Saved data entries
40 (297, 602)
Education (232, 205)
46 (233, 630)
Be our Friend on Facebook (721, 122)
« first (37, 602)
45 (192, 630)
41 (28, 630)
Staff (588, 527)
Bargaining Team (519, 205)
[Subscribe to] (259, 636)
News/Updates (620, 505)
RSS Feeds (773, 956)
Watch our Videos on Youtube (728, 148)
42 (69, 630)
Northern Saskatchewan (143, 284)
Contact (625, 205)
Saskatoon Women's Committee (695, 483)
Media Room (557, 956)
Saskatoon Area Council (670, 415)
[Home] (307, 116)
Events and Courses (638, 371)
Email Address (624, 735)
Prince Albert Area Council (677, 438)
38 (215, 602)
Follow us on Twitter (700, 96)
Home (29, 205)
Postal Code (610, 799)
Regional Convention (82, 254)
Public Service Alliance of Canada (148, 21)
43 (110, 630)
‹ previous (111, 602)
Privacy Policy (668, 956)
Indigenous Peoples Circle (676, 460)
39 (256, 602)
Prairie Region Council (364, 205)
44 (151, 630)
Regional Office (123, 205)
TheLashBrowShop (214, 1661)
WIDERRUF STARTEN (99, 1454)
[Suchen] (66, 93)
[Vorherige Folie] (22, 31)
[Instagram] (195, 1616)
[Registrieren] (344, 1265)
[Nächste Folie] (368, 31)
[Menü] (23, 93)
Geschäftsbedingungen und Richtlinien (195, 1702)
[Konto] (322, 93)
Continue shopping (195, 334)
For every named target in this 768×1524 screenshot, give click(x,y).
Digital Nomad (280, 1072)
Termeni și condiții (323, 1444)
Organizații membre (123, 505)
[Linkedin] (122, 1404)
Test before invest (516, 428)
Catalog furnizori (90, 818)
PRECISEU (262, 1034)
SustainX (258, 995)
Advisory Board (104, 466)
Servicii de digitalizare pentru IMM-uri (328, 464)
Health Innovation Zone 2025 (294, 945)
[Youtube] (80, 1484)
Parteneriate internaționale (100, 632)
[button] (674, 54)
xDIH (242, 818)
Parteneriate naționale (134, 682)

Task item:
If a line in the data above holds the string "Area", report that line.

Solution:
Saskatoon Area Council (670, 415)
Prince Albert Area Council (677, 438)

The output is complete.